■ Request
Render every line of the records below as a JSON list of strings, with one string per line and blank lines omitted.

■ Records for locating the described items
·····
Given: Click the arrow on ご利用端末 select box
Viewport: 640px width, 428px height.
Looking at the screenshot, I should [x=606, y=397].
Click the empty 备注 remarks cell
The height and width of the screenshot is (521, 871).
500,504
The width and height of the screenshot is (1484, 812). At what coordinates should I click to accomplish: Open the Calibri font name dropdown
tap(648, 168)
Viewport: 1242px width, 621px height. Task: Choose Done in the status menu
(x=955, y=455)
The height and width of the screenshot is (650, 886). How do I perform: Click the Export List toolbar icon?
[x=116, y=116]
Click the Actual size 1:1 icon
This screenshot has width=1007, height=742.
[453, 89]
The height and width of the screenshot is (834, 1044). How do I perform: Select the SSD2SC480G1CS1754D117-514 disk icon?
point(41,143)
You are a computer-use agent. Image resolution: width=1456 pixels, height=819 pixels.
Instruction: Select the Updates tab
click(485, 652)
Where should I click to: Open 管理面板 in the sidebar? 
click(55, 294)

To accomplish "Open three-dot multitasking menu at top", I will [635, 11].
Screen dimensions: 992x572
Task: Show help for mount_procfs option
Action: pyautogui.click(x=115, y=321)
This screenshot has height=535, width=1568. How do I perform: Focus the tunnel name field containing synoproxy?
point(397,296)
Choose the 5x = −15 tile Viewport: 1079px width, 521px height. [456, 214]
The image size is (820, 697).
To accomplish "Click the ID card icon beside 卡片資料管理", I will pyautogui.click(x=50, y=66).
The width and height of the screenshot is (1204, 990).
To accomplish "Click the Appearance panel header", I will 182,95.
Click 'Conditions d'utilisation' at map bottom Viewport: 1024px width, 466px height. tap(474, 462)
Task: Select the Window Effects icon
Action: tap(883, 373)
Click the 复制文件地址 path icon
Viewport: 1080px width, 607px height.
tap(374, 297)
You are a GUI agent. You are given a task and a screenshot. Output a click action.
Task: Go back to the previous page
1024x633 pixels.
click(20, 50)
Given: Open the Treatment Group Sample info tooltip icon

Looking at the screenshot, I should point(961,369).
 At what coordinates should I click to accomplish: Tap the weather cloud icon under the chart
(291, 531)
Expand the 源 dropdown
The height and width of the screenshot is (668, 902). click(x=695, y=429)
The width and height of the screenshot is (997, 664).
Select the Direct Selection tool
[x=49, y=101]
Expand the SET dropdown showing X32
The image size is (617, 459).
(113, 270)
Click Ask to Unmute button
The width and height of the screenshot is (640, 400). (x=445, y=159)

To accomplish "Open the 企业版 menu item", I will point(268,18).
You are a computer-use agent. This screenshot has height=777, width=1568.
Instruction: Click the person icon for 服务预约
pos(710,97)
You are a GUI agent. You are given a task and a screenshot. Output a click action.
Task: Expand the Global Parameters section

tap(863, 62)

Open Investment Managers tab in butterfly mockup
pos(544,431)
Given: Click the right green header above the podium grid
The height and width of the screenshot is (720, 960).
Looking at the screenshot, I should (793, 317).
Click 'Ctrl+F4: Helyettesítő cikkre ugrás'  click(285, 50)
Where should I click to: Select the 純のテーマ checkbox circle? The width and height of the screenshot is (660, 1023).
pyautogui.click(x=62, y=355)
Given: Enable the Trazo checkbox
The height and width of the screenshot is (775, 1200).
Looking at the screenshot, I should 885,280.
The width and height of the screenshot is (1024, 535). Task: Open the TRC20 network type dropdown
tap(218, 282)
·····
■ Solution below
[
  "Given: Click the arrow on ご利用端末 select box",
  "Viewport: 640px width, 428px height.",
  "Looking at the screenshot, I should [x=606, y=397].",
  "Click the empty 备注 remarks cell",
  "The height and width of the screenshot is (521, 871).",
  "500,504",
  "The width and height of the screenshot is (1484, 812). At what coordinates should I click to accomplish: Open the Calibri font name dropdown",
  "tap(648, 168)",
  "Viewport: 1242px width, 621px height. Task: Choose Done in the status menu",
  "(x=955, y=455)",
  "The height and width of the screenshot is (650, 886). How do I perform: Click the Export List toolbar icon?",
  "[x=116, y=116]",
  "Click the Actual size 1:1 icon",
  "This screenshot has width=1007, height=742.",
  "[453, 89]",
  "The height and width of the screenshot is (834, 1044). How do I perform: Select the SSD2SC480G1CS1754D117-514 disk icon?",
  "point(41,143)",
  "You are a computer-use agent. Image resolution: width=1456 pixels, height=819 pixels.",
  "Instruction: Select the Updates tab",
  "click(485, 652)",
  "Where should I click to: Open 管理面板 in the sidebar? ",
  "click(55, 294)",
  "To accomplish \"Open three-dot multitasking menu at top\", I will [635, 11].",
  "Screen dimensions: 992x572",
  "Task: Show help for mount_procfs option",
  "Action: pyautogui.click(x=115, y=321)",
  "This screenshot has height=535, width=1568. How do I perform: Focus the tunnel name field containing synoproxy?",
  "point(397,296)",
  "Choose the 5x = −15 tile Viewport: 1079px width, 521px height. [456, 214]",
  "The image size is (820, 697).",
  "To accomplish \"Click the ID card icon beside 卡片資料管理\", I will pyautogui.click(x=50, y=66).",
  "The width and height of the screenshot is (1204, 990).",
  "To accomplish \"Click the Appearance panel header\", I will 182,95.",
  "Click 'Conditions d'utilisation' at map bottom Viewport: 1024px width, 466px height. tap(474, 462)",
  "Task: Select the Window Effects icon",
  "Action: tap(883, 373)",
  "Click the 复制文件地址 path icon",
  "Viewport: 1080px width, 607px height.",
  "tap(374, 297)",
  "You are a GUI agent. You are given a task and a screenshot. Output a click action.",
  "Task: Go back to the previous page",
  "1024x633 pixels.",
  "click(20, 50)",
  "Given: Open the Treatment Group Sample info tooltip icon",
  "Looking at the screenshot, I should point(961,369).",
  " At what coordinates should I click to accomplish: Tap the weather cloud icon under the chart",
  "(291, 531)",
  "Expand the 源 dropdown",
  "The height and width of the screenshot is (668, 902). click(x=695, y=429)",
  "The width and height of the screenshot is (997, 664).",
  "Select the Direct Selection tool",
  "[x=49, y=101]",
  "Expand the SET dropdown showing X32",
  "The image size is (617, 459).",
  "(113, 270)",
  "Click Ask to Unmute button",
  "The width and height of the screenshot is (640, 400). (x=445, y=159)",
  "To accomplish \"Open the 企业版 menu item\", I will point(268,18).",
  "You are a computer-use agent. This screenshot has height=777, width=1568.",
  "Instruction: Click the person icon for 服务预约",
  "pos(710,97)",
  "You are a GUI agent. You are given a task and a screenshot. Output a click action.",
  "Task: Expand the Global Parameters section",
  "tap(863, 62)",
  "Open Investment Managers tab in butterfly mockup",
  "pos(544,431)",
  "Given: Click the right green header above the podium grid",
  "The height and width of the screenshot is (720, 960).",
  "Looking at the screenshot, I should (793, 317).",
  "Click 'Ctrl+F4: Helyettesítő cikkre ugrás'  click(285, 50)",
  "Where should I click to: Select the 純のテーマ checkbox circle? The width and height of the screenshot is (660, 1023).",
  "pyautogui.click(x=62, y=355)",
  "Given: Enable the Trazo checkbox",
  "The height and width of the screenshot is (775, 1200).",
  "Looking at the screenshot, I should 885,280.",
  "The width and height of the screenshot is (1024, 535). Task: Open the TRC20 network type dropdown",
  "tap(218, 282)"
]